When you reach the line containing "The height and width of the screenshot is (713, 1095).", start transcribing exactly and continue through the last line of the data, skipping every picture.

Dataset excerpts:
Content starts

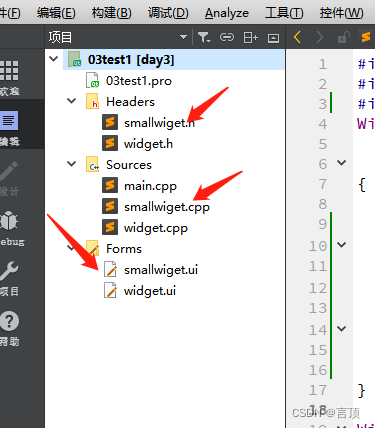The height and width of the screenshot is (428, 375).
Task: Switch to the Edit mode icon
Action: (x=9, y=120)
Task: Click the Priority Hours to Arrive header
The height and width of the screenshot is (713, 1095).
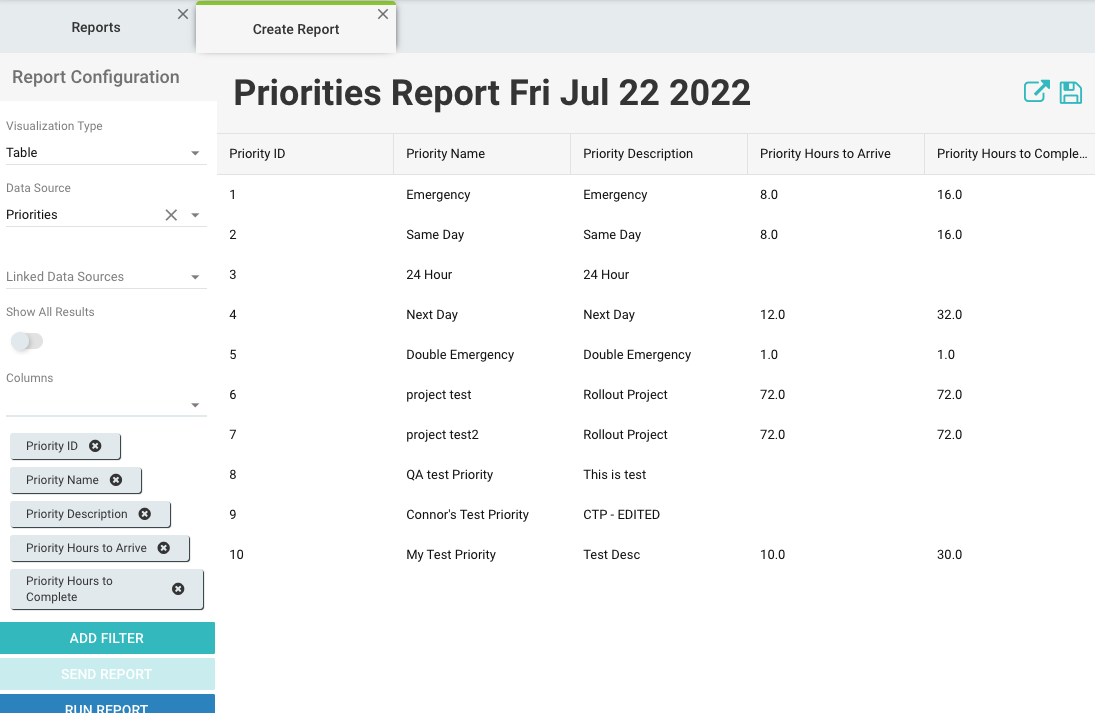Action: tap(825, 154)
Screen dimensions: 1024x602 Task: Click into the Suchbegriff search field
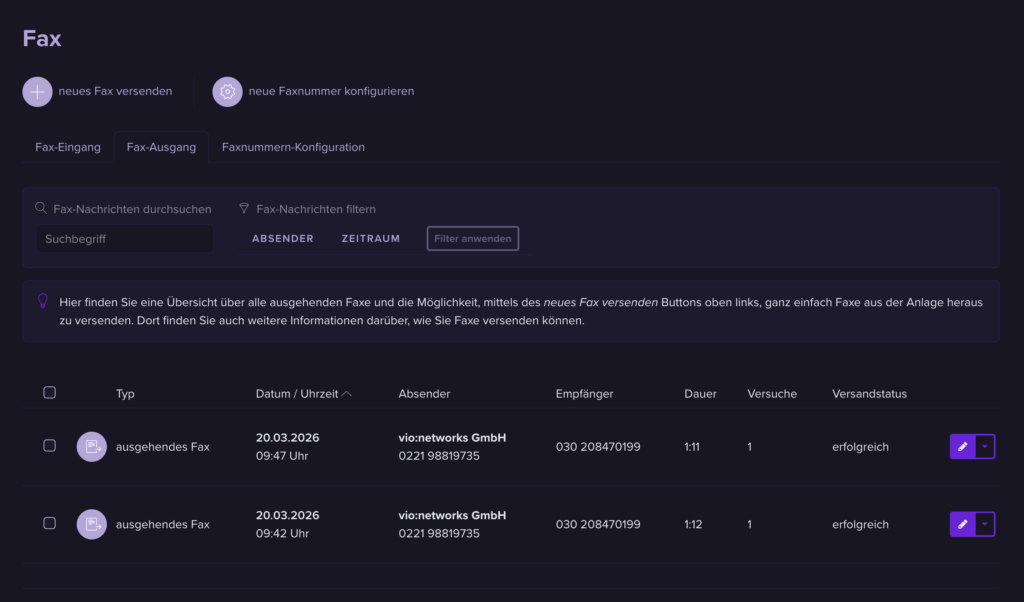point(125,239)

Content ends

Output of the task ::
The height and width of the screenshot is (713, 1095).
Action: tap(825, 154)
Screen dimensions: 1024x602 Task: Click into the Suchbegriff search field
point(125,239)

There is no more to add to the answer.